Updated: Aug 4, 2021

Part I (1971- 1992)

Before we begin: a disclaimer. I remain eternally grateful that my kids are not interested in playing Australian Rules football competitively. This is because I’m a fair weather supporter at the best of times – I’ll watch the game live only if the weather is fair – so I am fortunately spared from freezing my ample arse on a muddy football field in the depths of a Melbourne winter every Sunday morning. This does not lessen my admiration for those who do.

I’m also not a sports historian. So this is not going to be a post about the ins and outs of who won when and by what margin. Instead, it’s an overview of the story of the playing of a beloved sport at the junior level in Ashburton and the dedicated people behind it.

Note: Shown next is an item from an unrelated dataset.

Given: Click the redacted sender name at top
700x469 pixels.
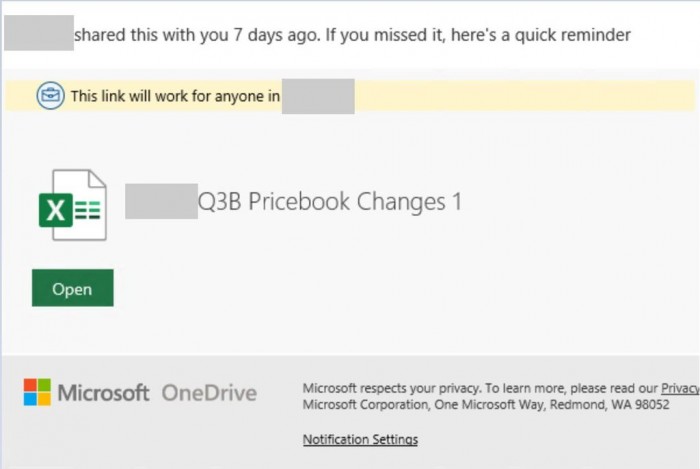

Fortunately for me and you, lovely readers, a very thorough life member of the Ashy Redbacks, Bruce Phillips, already wrote a comprehensive history of the team for the club’s 40th anniversary in 2011: Ashy Always, the Story of the Ashburton United Junior Football Club. Rather curiously, it can only be viewed in the special collections of Camberwell Library. Of course, since an historian loves nothing more than when someone has already done the research for them, I got my hands on it. So for this post, I acknowledge and am indebted to Bruce’s extensive research and love of the game.

A little background about Australian Rules Football

There is no consensus on the exact origins of Australian Rules Football. Some historians presumed it to be inspired by Gaelic football, others an Aboriginal game called ‘marngrook’. It’s generally agreed the game first emerged from Melbourne’s south-eastern private schools in the 1870s.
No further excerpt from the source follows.